Italy of course was absolutely gorgeous. Downtown Milan was dramatically different from Ghana, but it was still beautiful. We spent the day in Milan going to church and wandering around and it was really nice and really weird. I almost threw up in Furla while my mom was looking at purses. The world started spinning and I couldn't look at one more shiny bag or key chain and I just had to get out of there. I couldn't handle it quite yet. We drove up to Lake Como the next morning and it was amazing. It is surrounded by the Italian alps, but I couldn't get as many pictures of it as I wanted because my dad was freaking out driving on the winding roads and wouldn't stop. It was chilly there- I've been freezing since I left Ghana- but the mountains were so nice. We stayed in Bellagio along the tip of the lake and had a view of the alps and some of the other small villages. Everything I ate felt weird going down. I was so used to eating bread, rice and more bread that when I had vegetables or cheese my stomach was none to pleased with me. I was sure I was getting fat in Ghana because I only ate carbohydrates for 8 weeks and people would compliment me by saying I was looking bigger, but since I had malaria I haven't been able to eat the same and I think I've actually lost about 10 pounds. My mom said I looked thin, so I got fat for most of my trip and then got so sick that it reversed it. Not bad! Malaira is not the best diet ever though. Also there was a time change, so now I am going through about 3 different time changes and I feel very strange. We took a boat around to the different towns and explored and went to villas and drank cappuccinos that made me feel even sicker. I thought it might make my transition to home harder, but I think it made it better.

Toronto is pretty freaking bleak right now. We arrived yesterday afternoon (I have no idea what time my body thinks it is?) and it was rainy and depressing and I can't wait to get out of here again. I had a mini panic attack on the plane thinking about coming home. I'm not ready. The more I travel, the less I want to come back. I keep thinking that I will get it out of my system but it won't go away.

My last day in Ghana was so great- I couldn't have asked for a better send off. My phone rang about an hour before my flight and it was one of the girls from the school at Feyiase! She wanted to say bye and to thank me for teaching them. It was so sweet and she really made me feel like I made an impact on them. I had been trying to teach them some geography and history of Ghana in my past few weeks. They couldn't find Ghana on a map (you were right Gill) and they didn't know a lot about slavery or any of the Gold Coast's beginnings.
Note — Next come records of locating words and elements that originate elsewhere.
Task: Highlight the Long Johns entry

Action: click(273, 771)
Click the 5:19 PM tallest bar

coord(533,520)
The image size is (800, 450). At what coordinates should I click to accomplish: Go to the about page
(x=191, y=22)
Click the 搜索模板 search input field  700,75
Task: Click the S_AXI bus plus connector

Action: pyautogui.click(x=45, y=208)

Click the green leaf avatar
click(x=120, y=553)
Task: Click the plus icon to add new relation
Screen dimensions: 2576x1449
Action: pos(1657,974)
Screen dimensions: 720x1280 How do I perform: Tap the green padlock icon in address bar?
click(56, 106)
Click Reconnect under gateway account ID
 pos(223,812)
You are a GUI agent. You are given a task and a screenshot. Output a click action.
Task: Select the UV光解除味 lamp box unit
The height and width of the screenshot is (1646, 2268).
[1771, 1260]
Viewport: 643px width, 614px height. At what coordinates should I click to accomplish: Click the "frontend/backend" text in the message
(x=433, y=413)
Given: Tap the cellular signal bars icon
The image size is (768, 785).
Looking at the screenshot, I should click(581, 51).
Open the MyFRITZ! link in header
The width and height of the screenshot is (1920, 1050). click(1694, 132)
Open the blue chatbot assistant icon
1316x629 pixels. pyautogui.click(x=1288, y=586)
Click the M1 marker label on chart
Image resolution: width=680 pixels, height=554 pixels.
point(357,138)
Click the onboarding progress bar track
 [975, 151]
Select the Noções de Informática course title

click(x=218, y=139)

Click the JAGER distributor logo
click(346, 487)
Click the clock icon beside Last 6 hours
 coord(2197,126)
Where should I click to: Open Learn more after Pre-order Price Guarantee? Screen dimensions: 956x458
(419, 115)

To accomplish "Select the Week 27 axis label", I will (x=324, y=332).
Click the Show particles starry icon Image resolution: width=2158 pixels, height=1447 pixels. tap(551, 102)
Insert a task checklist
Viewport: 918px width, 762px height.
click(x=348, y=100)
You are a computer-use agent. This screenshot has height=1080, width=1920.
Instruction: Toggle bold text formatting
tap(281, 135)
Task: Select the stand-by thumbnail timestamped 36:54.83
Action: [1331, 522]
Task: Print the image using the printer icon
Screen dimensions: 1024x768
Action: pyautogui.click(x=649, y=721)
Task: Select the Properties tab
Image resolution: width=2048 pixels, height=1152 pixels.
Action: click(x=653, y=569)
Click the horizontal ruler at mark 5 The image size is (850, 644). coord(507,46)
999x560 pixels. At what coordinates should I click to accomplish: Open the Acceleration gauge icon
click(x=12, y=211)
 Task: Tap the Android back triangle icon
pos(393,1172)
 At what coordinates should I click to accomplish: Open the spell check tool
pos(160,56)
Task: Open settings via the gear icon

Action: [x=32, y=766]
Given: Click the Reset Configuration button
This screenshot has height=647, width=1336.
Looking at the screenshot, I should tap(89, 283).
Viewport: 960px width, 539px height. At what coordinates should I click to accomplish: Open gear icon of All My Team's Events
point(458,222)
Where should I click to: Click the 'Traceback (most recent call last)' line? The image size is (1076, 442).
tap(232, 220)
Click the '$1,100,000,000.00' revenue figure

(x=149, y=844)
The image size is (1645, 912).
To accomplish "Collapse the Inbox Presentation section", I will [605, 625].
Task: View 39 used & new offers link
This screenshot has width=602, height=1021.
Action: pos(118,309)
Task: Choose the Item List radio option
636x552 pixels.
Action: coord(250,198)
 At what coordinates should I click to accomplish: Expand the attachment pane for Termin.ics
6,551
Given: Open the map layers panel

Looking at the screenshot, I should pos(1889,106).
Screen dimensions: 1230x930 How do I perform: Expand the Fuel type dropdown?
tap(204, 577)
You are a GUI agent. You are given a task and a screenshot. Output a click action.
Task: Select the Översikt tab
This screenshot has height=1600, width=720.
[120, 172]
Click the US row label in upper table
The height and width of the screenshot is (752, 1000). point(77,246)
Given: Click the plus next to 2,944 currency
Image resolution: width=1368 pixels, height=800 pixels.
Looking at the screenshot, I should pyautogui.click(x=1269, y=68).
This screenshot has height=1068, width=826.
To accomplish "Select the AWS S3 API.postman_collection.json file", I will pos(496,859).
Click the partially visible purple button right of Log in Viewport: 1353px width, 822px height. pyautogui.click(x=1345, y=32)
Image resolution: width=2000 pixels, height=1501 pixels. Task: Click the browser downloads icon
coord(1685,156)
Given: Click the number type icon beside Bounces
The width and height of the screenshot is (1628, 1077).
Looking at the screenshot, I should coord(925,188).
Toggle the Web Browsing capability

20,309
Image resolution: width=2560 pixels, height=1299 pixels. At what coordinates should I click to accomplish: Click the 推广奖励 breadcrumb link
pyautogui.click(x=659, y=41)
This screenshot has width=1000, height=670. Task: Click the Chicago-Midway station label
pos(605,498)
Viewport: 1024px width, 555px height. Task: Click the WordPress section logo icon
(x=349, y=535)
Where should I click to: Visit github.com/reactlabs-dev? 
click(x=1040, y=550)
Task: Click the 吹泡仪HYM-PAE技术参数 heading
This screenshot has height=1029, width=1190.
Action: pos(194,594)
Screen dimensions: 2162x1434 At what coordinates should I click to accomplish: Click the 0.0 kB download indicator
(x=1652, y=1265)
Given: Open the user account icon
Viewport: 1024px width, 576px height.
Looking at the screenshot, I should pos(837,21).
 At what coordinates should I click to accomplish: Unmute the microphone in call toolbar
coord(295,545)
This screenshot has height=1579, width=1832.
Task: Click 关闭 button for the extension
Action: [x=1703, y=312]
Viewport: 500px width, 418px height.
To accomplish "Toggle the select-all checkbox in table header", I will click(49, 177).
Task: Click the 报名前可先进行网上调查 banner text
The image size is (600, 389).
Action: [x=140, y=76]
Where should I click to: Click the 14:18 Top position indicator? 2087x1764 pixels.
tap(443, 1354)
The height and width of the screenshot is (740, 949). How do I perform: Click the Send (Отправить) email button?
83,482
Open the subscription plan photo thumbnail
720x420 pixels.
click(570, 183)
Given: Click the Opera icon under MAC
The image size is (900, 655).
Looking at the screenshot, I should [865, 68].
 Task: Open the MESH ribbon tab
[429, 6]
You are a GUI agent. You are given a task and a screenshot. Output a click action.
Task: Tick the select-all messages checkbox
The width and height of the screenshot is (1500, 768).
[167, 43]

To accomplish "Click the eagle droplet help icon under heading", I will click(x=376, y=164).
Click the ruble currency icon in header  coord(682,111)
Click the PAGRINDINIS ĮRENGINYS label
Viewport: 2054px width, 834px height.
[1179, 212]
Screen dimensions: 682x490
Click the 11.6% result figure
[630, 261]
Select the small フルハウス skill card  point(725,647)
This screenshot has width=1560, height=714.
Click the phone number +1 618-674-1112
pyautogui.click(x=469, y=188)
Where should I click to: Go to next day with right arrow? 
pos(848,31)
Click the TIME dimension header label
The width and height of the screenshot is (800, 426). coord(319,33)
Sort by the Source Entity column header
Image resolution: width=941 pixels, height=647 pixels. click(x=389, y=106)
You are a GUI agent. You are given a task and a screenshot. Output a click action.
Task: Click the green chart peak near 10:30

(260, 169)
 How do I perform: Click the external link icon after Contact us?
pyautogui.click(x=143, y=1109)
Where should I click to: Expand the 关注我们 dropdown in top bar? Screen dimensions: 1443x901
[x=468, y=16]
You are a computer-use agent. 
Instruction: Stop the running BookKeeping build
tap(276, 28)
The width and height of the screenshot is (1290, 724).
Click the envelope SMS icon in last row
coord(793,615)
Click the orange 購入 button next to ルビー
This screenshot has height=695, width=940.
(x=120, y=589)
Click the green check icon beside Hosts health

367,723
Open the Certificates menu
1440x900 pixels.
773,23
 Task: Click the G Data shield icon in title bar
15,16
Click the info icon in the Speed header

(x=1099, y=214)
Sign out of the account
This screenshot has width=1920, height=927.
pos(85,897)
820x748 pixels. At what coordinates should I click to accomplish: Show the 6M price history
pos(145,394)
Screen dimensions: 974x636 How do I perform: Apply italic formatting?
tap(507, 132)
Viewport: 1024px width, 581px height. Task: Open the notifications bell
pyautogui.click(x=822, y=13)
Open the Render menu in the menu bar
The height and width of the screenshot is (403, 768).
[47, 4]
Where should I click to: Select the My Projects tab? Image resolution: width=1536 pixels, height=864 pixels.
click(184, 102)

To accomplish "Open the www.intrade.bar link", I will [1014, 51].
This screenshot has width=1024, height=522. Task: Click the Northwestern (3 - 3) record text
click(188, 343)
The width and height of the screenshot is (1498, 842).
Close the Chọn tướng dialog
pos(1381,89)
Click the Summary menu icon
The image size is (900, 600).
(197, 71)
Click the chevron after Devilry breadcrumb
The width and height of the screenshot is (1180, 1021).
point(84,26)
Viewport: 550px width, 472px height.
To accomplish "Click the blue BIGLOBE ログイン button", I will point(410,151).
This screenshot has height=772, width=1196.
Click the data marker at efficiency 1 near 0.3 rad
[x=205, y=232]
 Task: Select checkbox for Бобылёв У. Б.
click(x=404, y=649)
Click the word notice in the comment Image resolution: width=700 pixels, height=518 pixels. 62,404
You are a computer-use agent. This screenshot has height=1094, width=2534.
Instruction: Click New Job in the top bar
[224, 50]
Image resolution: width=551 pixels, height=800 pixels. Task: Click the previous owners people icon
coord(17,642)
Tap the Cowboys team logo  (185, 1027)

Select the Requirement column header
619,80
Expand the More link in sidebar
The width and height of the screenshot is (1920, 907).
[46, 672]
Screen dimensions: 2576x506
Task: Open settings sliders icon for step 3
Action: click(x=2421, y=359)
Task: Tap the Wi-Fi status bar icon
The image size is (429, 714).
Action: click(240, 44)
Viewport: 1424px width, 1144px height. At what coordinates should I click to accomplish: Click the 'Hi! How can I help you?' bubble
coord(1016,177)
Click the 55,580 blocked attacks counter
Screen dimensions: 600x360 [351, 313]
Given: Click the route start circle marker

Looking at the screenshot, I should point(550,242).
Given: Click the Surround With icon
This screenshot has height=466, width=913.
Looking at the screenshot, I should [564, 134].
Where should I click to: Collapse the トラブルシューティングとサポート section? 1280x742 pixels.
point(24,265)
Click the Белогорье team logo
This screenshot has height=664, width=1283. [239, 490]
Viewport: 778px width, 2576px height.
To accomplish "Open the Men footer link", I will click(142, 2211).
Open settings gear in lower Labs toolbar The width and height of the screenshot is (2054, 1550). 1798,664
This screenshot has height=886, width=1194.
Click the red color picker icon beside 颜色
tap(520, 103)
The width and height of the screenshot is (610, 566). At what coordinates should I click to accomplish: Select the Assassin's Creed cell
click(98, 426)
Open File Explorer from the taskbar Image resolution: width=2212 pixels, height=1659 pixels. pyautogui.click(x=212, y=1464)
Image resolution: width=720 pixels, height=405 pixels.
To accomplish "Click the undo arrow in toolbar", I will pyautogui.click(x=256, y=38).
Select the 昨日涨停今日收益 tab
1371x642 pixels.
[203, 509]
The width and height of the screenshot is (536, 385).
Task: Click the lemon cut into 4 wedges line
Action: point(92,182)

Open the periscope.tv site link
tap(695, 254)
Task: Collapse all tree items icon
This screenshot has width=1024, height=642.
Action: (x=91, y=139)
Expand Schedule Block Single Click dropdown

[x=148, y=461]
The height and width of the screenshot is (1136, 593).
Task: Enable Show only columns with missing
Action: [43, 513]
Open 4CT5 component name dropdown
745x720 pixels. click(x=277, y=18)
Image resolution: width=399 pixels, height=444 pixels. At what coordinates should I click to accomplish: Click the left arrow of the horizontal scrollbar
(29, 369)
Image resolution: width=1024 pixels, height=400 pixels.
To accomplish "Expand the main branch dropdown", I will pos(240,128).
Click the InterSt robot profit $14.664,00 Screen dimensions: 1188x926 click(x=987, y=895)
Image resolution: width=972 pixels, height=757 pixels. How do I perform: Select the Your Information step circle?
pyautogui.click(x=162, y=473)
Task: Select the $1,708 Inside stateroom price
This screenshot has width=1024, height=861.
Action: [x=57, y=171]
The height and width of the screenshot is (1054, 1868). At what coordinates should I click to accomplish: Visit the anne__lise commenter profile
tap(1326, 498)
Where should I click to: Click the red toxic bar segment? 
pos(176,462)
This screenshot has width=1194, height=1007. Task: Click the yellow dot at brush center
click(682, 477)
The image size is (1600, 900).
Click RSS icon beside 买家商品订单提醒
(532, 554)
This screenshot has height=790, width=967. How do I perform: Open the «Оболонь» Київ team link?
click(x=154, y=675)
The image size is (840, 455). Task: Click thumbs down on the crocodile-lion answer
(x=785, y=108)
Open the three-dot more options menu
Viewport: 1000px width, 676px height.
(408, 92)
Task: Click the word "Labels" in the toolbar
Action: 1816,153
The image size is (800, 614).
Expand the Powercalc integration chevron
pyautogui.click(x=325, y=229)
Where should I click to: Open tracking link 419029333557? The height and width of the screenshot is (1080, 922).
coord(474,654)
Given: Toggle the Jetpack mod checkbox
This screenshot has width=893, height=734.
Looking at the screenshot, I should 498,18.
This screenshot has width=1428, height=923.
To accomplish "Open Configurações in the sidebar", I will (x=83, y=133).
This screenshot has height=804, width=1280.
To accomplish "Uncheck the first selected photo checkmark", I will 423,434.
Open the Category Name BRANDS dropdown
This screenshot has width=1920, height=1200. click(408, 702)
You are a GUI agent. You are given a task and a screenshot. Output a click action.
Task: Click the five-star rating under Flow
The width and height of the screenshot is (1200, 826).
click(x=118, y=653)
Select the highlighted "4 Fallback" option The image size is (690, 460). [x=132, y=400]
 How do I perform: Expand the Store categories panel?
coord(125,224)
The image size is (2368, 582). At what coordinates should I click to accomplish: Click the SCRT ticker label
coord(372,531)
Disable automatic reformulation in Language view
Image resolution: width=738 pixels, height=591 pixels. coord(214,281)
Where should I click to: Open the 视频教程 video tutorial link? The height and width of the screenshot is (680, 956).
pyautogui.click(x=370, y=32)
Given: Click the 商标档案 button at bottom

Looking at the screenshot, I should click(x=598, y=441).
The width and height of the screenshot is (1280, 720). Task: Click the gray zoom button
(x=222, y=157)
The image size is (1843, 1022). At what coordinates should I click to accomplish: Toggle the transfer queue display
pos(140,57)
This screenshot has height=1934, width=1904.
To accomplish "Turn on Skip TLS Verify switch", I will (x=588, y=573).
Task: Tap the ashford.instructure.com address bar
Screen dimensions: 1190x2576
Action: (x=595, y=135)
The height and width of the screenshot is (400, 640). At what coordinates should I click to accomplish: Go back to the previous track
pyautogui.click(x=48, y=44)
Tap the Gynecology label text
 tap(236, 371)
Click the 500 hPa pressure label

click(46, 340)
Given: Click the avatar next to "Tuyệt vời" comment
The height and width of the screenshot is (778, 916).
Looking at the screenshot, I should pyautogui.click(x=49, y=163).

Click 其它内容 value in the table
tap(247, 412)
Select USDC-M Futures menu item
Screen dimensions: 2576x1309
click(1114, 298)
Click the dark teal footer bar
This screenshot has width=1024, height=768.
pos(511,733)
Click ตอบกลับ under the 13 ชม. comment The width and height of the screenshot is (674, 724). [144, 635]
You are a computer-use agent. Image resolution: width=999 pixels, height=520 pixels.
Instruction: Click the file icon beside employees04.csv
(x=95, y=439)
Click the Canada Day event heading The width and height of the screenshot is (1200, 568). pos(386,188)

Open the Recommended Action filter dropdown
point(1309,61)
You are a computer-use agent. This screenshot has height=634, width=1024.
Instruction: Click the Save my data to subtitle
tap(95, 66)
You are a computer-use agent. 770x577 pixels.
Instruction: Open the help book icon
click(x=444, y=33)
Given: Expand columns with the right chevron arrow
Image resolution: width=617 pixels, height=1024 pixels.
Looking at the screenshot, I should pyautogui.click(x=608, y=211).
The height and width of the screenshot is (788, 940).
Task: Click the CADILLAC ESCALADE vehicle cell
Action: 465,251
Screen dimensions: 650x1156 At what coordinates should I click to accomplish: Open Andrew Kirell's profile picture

I had been working hard trying to show them where all of the European powers were on a globe and the influence of history on present day Ghana. Hopefully it worked! It was just so nice to hear from Mercy because she probably had to go out of her way to call me. Then Daniel, the Ghanaian staff at the Volunteer Abroad house called me into his room. He had a glass bead bracelet for me and the most hilarious sandals. I will have to post a picture because they are pretty much the best gift ever. They are hand crafted leather sandals with fur all over the tops that is dyed bright neon yellow. He had bought them for me that day! I was so happy- I couldn't believe he would spend his salary on a gift for me. I gave him my crocs when I left- he really loved them and I think it was a good trade because he seemed pretty pleased. Then Adams, the amazing artist and dancer who is a good friend of Kersten's, biked all the way over just in time to see me off to the airport. He's so funny, and played Ghanaian dance music in the taxi all the way there. Saskia, Kersten and Adams all shoved into a cab (as they do in Ghana) along with me and my dad and all of our luggage just to give me a hug outside the airport. I'm going to miss them all so much!